**Excerpted text:**
_ _ _ _
Interferometric Detection of Gravitational Waves : 5 Needed Breakthroughs -- David Blair

[ After David Shoemaker of LIGO and Jean-Yves Vinet of Virgo, today we present Prof. David Blair's list of 5 breakthroughs that he expects to see in his field of research -- the interferometric detection of gravitational waves -- the topic that we are currently focusing on.

David Blair is Director of the Australian International Gravitational Research Centre (AIGRC) and a Professor of the University of Western Australia, Nedlands. Since late 1980's he is leading the Australian research effort for the detection of gravitational waves.

In the 1980's he built a very sensitive resonant mass detector called NIOBE, consisting of a huge bar of the metal niobium cooled to a few degrees above absolute zero. This detector operated as part of a world wide network which set upper limits on the number of bursts from our galaxy. These results implied that there was no unexpected population of sources such as coalescing black holes in our Milky Way.

In the 1990's Blair with colleagues across Australia proposed setting up an Australian large scale interferometer detector AIGO. Phase 1 of this project has been substantially completed. It is located at Gingin, Western Australia, on a large site set aside for a long baseline detector. The current facility is working to develop the technology for the next stage, an Advanced high optical power interferometer. It uses high power lasers developed by Prof Jesper Munch's group at the University of Adelaide, and control systems developed by LIGO and by Prof David McClelland's group of the Australian National University.

The Gingin facility is a joint facility of the Australian Consortium for Gravitational Astronomy and the LIGO Scientific Collaboration. The main focus of research is on developing control systems for very high power suspended optics in which thermal effects and radiation pressure effects must be carefully controlled. When the Australian detector is developed into a full scale observatory it will contribute a large improvement to the angular resolution of the world wide network, and enable signals to be identified with distant host galaxies - roughly a 16 fold increase in the number of potential host galaxies.
_ _ _ _
**Data lines:**
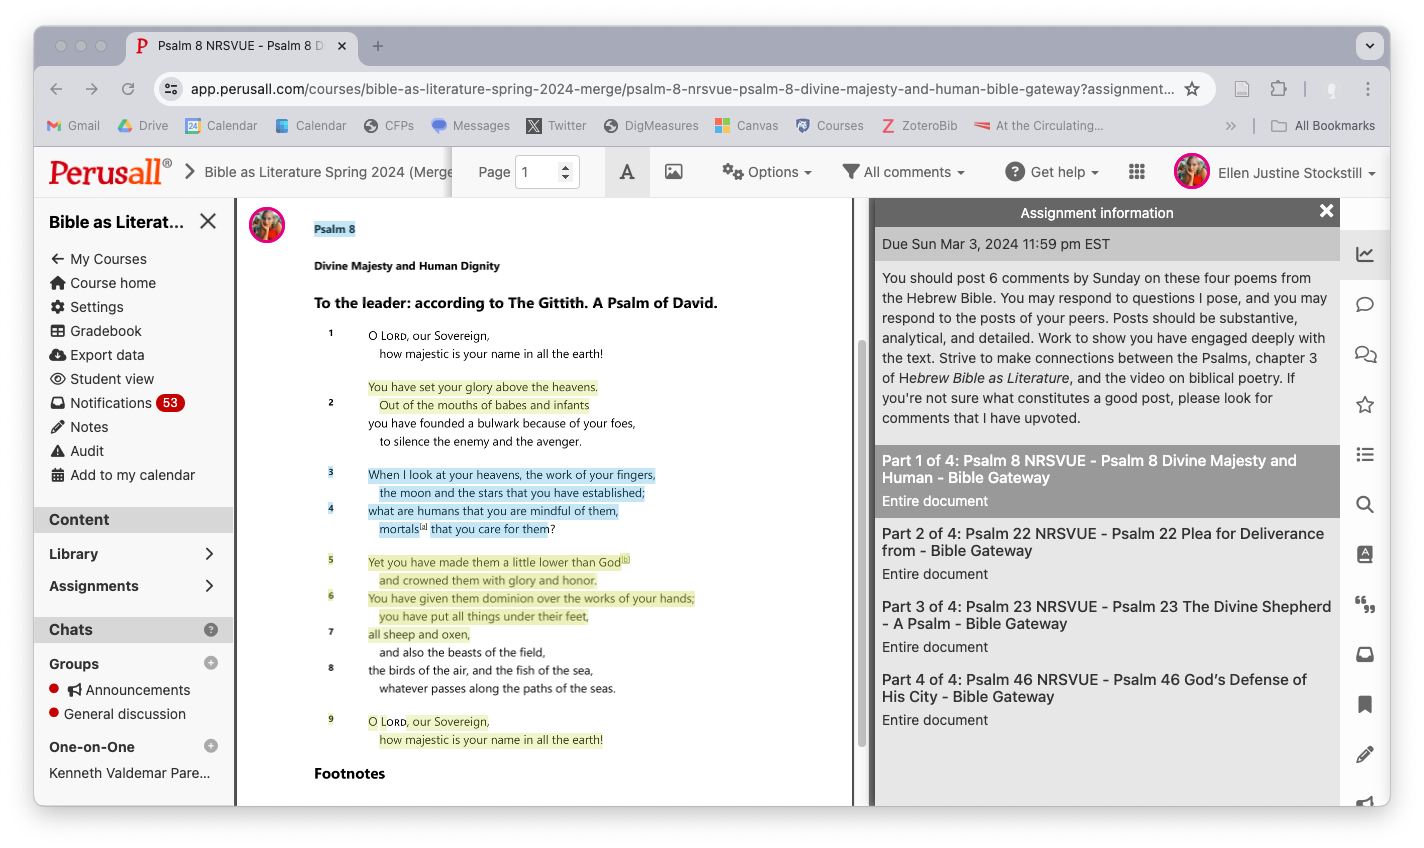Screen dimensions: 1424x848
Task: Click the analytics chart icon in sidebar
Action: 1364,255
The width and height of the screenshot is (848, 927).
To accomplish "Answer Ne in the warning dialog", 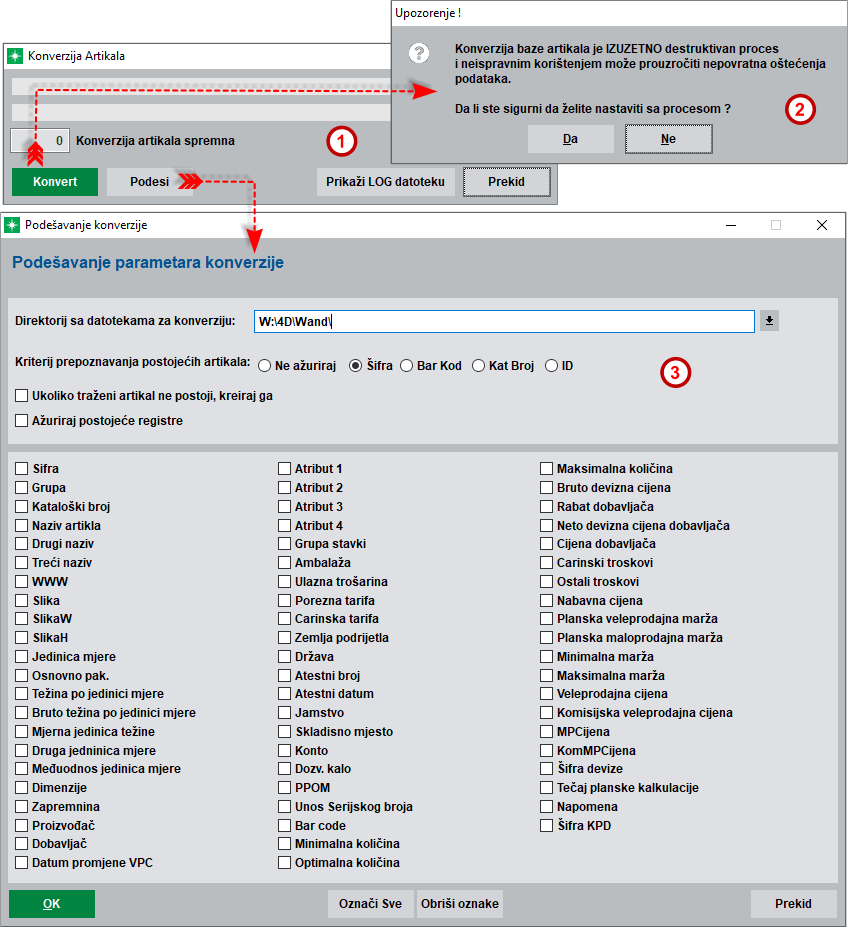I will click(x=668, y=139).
_ _ _ _
**Given request:**
Revise the gravitational-wave text from "David Blair is" to "our Milky Way.", putting "Niobe" wherever "NIOBE" appears. The lines above are separate material and have nothing to do with the gravitational-wave text.

**Answer to this exercise:**
David Blair is Director of the Australian International Gravitational Research Centre (AIGRC) and a Professor of the University of Western Australia, Nedlands. Since late 1980's he is leading the Australian research effort for the detection of gravitational waves.

In the 1980's he built a very sensitive resonant mass detector called Niobe, consisting of a huge bar of the metal niobium cooled to a few degrees above absolute zero. This detector operated as part of a world wide network which set upper limits on the number of bursts from our galaxy. These results implied that there was no unexpected population of sources such as coalescing black holes in our Milky Way.